Extract each line holding the word "checkbox" from the entries.

★ ★ ★ ★ ★

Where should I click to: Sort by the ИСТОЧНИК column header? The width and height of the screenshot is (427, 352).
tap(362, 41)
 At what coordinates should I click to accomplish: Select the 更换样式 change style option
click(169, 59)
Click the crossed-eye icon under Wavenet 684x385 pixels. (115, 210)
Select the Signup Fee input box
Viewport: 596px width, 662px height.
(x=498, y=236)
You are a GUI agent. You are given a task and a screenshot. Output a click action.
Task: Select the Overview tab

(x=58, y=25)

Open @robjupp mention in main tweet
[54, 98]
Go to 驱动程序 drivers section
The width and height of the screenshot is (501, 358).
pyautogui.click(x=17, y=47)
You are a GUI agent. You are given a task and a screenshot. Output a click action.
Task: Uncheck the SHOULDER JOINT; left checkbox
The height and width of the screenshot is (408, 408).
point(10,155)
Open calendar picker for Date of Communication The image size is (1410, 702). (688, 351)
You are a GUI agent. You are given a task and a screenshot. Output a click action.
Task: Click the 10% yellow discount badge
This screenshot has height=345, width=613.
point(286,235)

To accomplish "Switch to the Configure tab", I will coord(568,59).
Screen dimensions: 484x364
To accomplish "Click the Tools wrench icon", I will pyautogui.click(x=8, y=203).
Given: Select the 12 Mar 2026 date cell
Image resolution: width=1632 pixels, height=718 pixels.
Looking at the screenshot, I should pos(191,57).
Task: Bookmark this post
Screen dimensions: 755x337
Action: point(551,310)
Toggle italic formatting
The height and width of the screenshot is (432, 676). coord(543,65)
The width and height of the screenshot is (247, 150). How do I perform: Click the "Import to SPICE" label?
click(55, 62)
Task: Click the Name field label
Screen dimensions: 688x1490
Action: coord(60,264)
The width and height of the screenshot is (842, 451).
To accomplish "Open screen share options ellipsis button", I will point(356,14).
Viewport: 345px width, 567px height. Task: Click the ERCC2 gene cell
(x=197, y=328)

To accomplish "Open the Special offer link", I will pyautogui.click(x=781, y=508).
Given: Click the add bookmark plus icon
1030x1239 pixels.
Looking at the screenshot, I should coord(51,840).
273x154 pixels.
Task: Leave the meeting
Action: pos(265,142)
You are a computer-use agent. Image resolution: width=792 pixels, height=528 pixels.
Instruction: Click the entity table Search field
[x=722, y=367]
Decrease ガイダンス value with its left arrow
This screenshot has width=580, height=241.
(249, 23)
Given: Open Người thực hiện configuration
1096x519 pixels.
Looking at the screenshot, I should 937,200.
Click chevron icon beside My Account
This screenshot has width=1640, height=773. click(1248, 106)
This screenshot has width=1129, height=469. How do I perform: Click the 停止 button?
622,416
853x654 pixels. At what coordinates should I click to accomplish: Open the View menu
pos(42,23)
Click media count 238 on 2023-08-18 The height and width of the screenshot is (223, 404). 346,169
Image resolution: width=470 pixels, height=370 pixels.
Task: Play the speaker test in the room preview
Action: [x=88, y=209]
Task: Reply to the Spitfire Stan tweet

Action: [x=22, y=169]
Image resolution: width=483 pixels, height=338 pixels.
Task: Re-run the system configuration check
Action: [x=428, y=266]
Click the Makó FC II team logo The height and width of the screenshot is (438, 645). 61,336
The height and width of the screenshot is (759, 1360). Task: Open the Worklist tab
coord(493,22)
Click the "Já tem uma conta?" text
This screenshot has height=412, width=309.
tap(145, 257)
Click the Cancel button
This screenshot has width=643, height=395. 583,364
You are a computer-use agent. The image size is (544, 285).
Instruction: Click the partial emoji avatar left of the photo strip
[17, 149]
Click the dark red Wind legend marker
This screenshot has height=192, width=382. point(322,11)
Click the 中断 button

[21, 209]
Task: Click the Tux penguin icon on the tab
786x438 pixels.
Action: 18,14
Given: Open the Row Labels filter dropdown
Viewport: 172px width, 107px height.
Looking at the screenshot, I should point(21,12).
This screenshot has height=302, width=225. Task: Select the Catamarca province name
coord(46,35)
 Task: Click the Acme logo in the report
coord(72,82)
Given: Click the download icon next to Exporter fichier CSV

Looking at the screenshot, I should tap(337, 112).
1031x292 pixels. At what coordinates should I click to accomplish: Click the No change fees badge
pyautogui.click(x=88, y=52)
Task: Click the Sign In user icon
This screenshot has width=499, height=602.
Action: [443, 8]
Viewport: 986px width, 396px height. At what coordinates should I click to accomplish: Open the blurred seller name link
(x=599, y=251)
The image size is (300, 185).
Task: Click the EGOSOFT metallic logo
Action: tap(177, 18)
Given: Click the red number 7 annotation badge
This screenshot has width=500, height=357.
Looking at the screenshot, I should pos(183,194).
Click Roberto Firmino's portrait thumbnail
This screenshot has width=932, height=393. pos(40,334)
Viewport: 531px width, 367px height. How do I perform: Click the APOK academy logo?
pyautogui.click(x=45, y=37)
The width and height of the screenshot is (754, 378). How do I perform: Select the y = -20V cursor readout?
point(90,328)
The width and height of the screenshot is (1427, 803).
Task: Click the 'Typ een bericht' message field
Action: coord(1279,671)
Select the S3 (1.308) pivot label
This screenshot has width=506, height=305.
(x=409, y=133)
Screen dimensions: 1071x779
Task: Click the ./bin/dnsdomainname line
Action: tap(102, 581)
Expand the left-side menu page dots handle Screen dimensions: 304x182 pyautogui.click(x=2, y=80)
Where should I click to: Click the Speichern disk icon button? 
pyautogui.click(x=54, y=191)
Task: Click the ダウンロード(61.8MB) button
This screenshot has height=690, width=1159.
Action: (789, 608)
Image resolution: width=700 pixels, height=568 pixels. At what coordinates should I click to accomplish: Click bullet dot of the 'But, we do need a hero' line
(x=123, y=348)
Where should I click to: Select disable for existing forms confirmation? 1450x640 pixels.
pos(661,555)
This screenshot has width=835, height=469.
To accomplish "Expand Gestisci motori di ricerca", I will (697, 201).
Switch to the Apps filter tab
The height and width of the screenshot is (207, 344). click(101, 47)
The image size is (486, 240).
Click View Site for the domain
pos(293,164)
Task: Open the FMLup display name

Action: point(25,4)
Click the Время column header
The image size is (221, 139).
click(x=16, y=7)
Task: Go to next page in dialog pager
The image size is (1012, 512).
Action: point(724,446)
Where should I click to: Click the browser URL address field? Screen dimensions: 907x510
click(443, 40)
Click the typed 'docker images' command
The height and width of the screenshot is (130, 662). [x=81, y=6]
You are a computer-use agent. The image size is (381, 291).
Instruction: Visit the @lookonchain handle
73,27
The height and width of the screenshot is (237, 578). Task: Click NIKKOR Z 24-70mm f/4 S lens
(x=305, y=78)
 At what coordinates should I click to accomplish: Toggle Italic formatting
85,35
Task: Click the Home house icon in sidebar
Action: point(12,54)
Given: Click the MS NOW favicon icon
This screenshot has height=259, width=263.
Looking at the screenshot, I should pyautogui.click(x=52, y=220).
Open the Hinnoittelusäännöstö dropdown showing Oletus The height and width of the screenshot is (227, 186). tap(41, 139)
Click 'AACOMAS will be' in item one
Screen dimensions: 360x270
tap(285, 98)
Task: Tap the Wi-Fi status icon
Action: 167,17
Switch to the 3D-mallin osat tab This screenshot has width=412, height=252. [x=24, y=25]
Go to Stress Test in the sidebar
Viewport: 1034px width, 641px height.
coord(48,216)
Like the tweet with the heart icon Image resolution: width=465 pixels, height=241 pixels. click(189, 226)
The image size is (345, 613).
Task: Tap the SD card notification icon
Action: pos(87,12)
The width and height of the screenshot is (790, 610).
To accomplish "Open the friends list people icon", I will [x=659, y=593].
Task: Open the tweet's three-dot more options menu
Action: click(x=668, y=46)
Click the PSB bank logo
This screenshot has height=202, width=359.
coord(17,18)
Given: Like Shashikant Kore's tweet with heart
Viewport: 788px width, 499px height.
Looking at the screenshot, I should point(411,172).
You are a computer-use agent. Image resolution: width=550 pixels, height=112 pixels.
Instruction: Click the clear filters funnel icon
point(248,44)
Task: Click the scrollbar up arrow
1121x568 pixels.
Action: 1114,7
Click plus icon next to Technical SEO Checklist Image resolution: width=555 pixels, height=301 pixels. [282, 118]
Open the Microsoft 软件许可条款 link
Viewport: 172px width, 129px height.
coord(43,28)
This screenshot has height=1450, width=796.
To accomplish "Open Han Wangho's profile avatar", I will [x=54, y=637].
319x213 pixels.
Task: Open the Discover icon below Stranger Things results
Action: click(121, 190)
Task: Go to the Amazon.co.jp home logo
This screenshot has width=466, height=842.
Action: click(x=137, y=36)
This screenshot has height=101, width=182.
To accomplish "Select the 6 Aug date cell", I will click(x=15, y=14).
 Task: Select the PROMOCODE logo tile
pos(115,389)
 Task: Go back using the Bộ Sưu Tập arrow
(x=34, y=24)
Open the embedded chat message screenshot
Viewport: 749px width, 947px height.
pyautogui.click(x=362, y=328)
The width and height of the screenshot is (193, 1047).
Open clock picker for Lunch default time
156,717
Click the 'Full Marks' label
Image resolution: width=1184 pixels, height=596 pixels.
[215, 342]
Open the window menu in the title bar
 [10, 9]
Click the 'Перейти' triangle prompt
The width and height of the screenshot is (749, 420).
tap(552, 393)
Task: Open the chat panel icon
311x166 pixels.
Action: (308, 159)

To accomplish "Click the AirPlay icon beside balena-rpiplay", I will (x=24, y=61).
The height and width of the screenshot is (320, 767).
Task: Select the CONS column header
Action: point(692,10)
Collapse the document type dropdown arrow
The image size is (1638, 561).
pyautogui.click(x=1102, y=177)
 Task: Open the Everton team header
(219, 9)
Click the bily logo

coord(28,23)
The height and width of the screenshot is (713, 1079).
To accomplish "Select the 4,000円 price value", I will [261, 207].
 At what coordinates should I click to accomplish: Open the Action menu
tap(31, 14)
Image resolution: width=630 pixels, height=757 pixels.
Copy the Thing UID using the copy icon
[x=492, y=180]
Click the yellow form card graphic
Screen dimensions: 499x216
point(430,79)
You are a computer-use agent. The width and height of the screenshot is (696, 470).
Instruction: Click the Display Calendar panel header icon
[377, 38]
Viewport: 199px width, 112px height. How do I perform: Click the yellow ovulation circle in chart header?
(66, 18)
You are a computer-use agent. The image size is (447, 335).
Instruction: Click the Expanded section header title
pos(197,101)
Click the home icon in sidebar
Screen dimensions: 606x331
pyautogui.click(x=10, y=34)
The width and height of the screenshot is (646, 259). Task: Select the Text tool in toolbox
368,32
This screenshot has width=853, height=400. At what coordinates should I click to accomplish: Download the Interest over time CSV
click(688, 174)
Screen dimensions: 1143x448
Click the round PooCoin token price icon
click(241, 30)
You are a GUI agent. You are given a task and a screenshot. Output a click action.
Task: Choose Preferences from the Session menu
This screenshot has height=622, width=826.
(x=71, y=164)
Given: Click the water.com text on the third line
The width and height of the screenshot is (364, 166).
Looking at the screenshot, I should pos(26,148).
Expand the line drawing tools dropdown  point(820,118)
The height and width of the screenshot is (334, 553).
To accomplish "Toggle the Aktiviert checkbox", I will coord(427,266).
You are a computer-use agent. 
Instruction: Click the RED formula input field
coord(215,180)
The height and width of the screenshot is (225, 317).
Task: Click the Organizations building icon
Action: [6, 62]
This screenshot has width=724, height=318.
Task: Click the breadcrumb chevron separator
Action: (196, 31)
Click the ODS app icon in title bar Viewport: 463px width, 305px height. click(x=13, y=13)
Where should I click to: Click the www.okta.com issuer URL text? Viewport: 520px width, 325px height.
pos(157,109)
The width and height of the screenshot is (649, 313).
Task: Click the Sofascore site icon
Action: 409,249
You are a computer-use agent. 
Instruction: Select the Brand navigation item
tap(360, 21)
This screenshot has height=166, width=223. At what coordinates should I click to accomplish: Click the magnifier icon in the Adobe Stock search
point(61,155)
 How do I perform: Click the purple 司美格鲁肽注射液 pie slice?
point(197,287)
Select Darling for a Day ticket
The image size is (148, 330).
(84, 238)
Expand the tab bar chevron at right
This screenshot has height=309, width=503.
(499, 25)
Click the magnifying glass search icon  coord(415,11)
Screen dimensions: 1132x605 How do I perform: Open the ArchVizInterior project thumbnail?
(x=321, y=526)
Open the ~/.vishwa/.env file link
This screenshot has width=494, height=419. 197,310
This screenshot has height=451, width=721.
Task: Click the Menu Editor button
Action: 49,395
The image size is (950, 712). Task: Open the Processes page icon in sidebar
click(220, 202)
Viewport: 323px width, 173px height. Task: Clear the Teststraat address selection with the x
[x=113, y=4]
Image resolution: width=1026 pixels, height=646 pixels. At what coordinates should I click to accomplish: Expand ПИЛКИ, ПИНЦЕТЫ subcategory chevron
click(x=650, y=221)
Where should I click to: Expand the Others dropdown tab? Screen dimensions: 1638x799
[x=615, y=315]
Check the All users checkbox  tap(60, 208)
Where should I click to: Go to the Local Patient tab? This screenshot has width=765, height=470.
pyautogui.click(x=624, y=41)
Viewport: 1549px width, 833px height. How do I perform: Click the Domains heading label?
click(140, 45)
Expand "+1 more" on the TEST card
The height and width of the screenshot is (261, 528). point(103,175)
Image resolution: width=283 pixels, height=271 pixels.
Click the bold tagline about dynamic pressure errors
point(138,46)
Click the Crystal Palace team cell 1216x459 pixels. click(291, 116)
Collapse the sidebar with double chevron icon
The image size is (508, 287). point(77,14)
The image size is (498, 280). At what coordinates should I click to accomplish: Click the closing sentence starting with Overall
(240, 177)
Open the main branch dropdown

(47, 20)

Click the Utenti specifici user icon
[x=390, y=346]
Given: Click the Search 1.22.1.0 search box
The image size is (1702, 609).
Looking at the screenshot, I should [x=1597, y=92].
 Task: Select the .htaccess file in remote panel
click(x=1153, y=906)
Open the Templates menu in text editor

★ ★ ★ ★ ★

- Written answer:
Task: Uncheck the SHOULDER JOINT; left checkbox
To accomplish "Toggle the Aktiviert checkbox", I will coord(427,266).
Check the All users checkbox  tap(60, 208)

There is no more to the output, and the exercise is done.